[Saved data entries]
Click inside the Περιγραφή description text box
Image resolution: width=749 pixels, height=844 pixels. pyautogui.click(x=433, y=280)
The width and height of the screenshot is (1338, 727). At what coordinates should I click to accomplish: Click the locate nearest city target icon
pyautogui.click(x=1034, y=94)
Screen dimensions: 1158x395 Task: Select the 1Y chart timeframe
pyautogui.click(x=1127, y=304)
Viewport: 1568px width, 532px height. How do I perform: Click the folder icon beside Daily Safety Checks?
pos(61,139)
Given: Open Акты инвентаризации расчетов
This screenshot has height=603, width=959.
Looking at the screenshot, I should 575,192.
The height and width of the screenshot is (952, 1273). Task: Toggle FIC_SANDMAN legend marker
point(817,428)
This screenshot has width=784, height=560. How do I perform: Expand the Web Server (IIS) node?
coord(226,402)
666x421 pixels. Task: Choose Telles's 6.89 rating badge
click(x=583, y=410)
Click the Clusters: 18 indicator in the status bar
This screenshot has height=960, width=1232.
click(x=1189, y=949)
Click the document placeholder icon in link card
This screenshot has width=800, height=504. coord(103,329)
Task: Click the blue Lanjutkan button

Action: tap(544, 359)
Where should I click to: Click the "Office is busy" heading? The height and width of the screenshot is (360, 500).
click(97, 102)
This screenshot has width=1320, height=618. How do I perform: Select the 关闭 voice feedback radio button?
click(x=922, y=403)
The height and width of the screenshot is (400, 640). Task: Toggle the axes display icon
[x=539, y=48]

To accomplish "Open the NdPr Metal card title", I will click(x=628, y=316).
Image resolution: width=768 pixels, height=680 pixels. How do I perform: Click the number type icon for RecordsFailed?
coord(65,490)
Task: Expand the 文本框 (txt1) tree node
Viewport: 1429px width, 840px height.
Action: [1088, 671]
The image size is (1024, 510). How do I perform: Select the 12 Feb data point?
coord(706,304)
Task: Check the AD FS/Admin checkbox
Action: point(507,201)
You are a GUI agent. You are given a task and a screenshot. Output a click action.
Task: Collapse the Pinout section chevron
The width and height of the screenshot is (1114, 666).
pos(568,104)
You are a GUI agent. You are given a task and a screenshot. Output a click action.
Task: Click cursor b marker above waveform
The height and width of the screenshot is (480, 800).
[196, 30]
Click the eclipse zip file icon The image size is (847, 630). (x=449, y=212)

* [What you are asked to do]: Since only a number is wanted, please say how many lines in the data include the word "Open".

* [Task solution]: 2